▼▼▼
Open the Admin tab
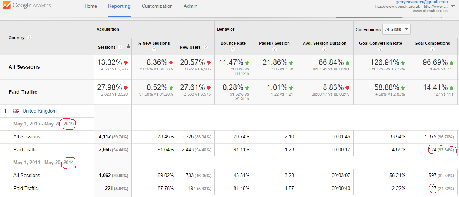(x=190, y=6)

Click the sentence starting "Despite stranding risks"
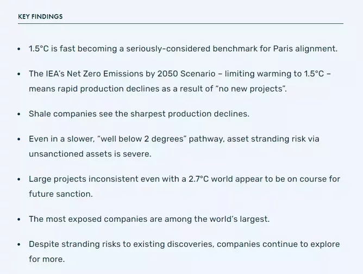point(184,252)
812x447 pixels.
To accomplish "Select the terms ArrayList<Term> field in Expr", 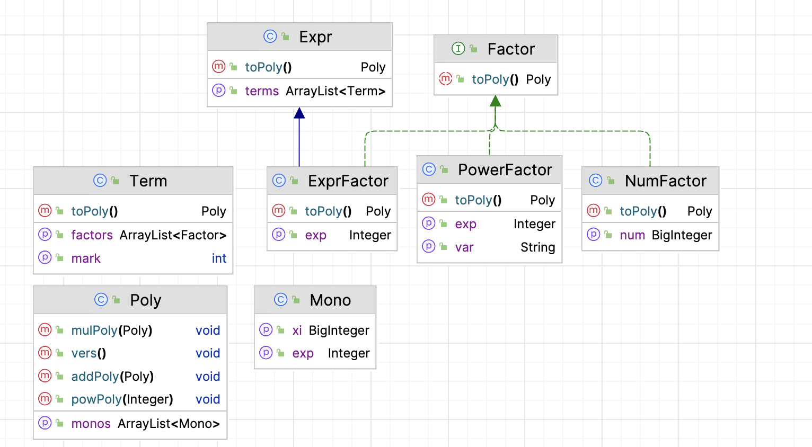I will (x=300, y=91).
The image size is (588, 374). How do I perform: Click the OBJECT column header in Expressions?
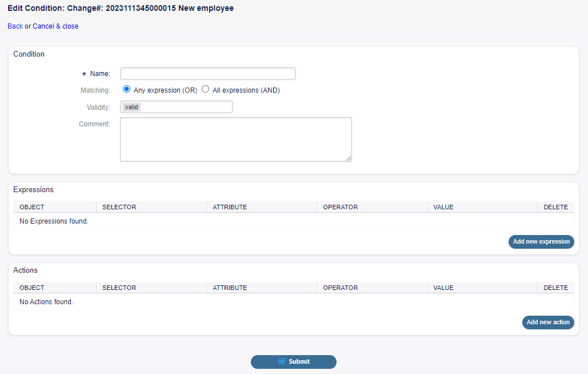[32, 207]
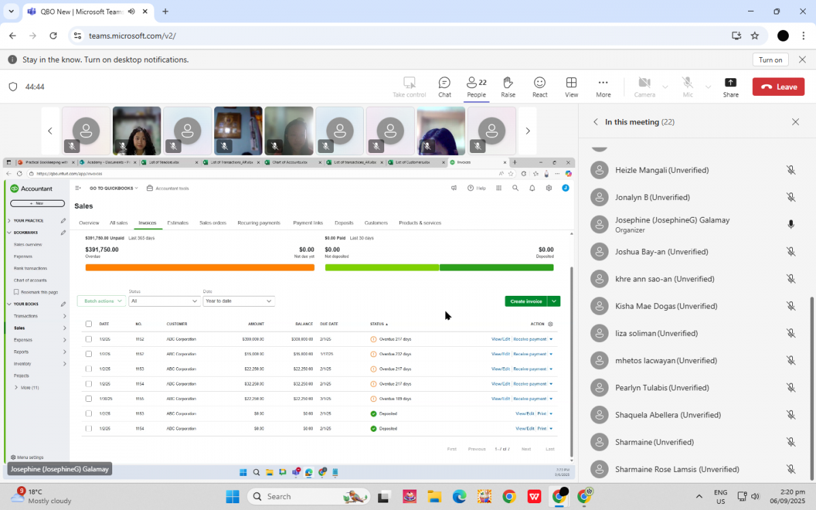Expand the Camera options dropdown arrow
Viewport: 816px width, 510px height.
[x=665, y=87]
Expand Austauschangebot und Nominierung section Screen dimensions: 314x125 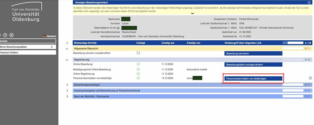[x=67, y=90]
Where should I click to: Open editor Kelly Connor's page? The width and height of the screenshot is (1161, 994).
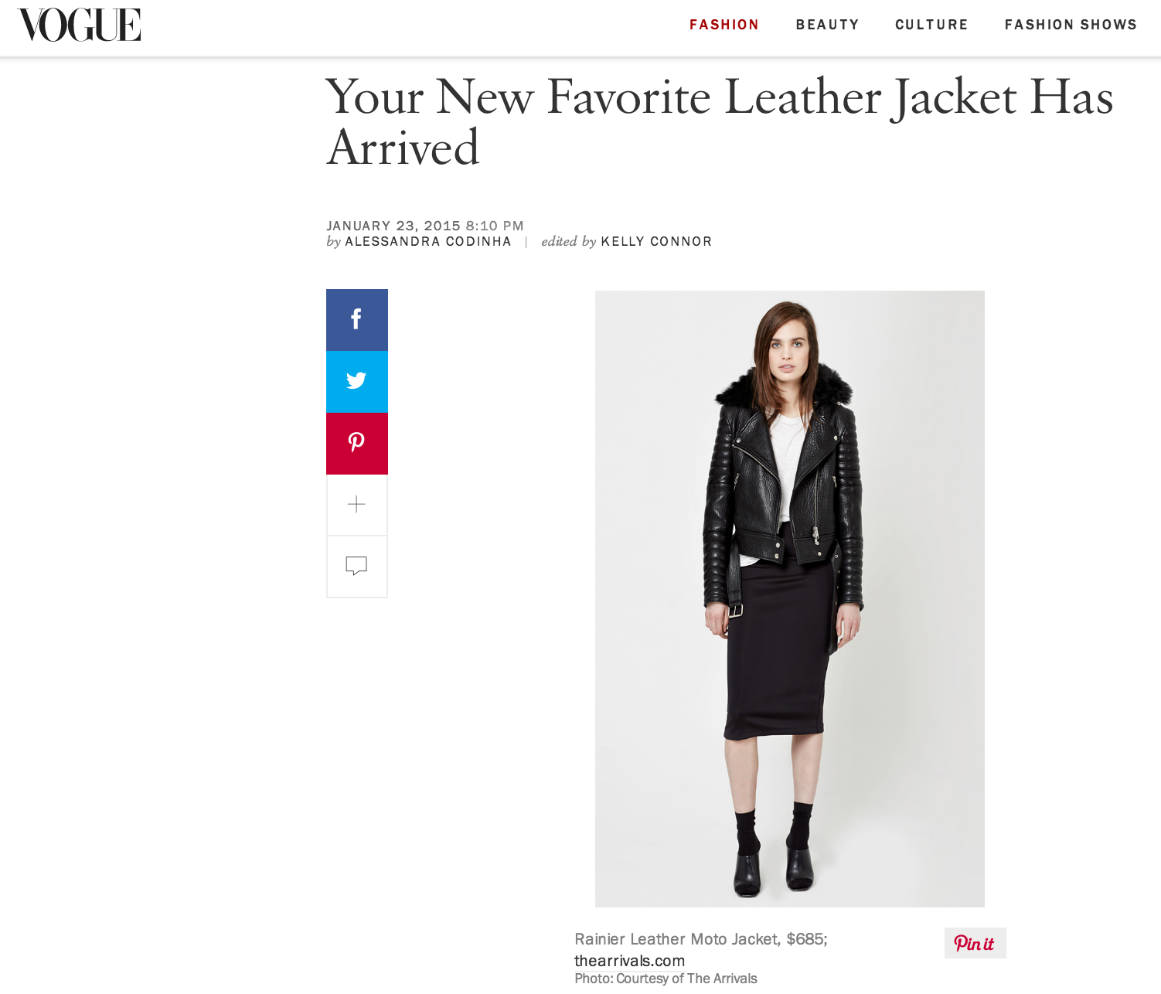pyautogui.click(x=656, y=241)
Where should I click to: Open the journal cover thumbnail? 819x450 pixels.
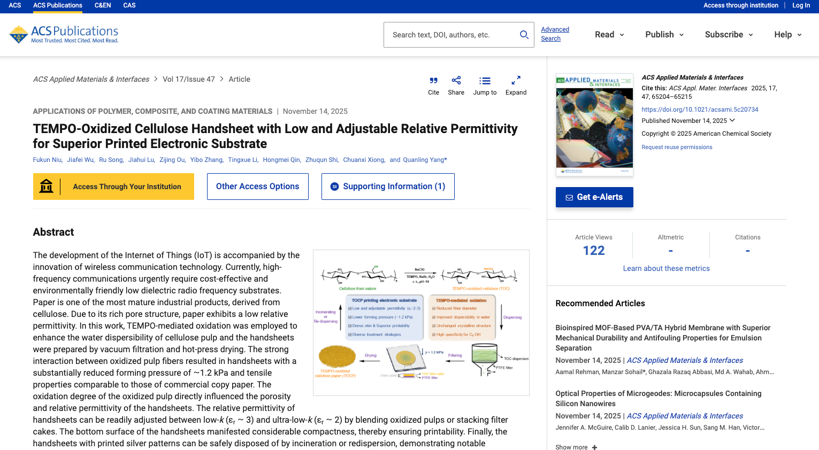pyautogui.click(x=594, y=125)
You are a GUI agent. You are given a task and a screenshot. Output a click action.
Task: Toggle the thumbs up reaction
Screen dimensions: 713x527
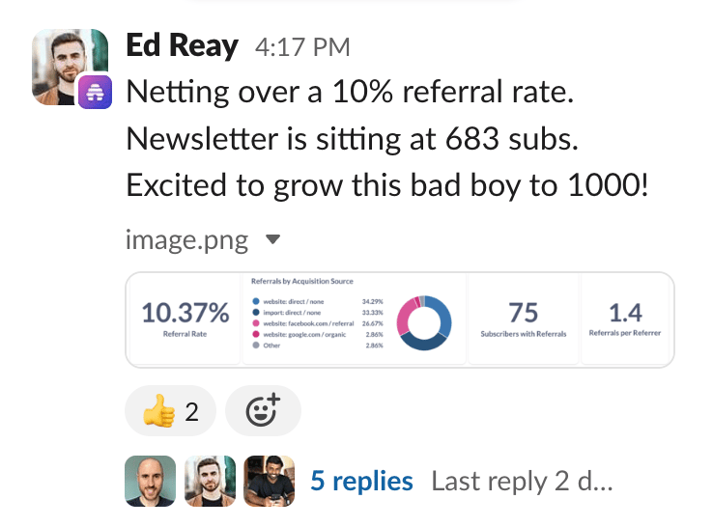(x=170, y=411)
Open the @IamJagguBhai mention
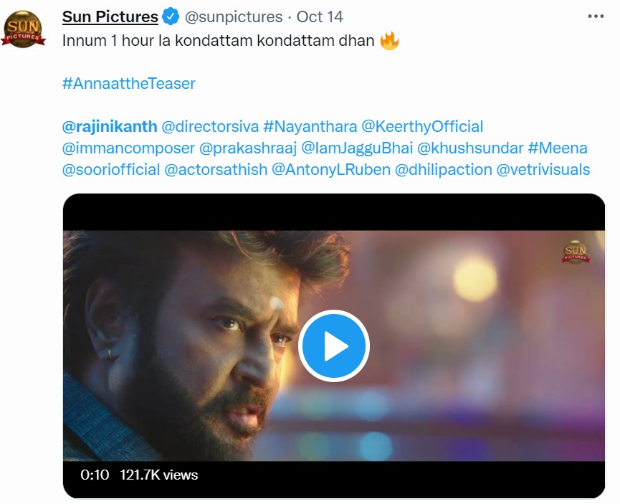 (x=356, y=148)
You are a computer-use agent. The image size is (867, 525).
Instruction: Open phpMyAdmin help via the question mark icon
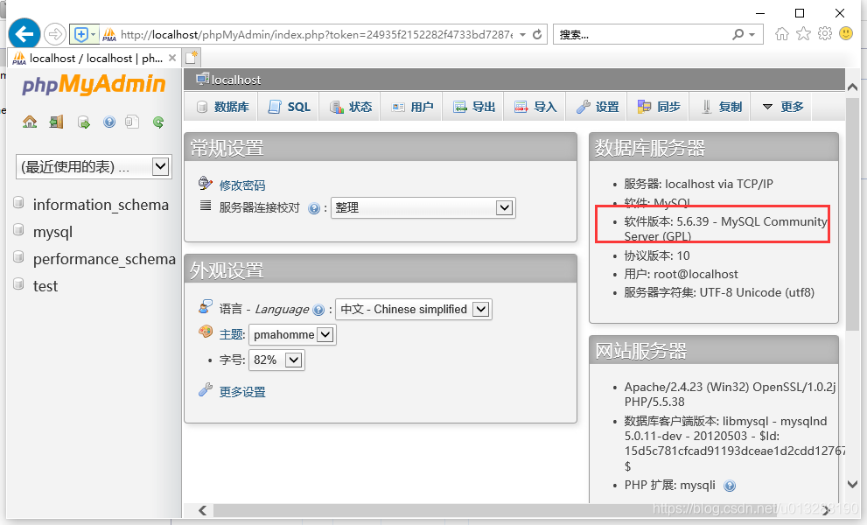pyautogui.click(x=108, y=122)
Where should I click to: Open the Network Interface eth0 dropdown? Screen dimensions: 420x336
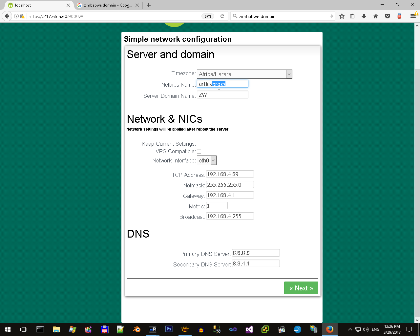click(x=207, y=160)
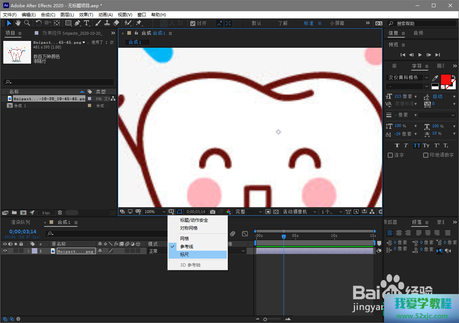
▲▲▲
◆ WHAT IS NEEDED
Lines above with "agent": state how many, nothing more.

◆ RESULT
2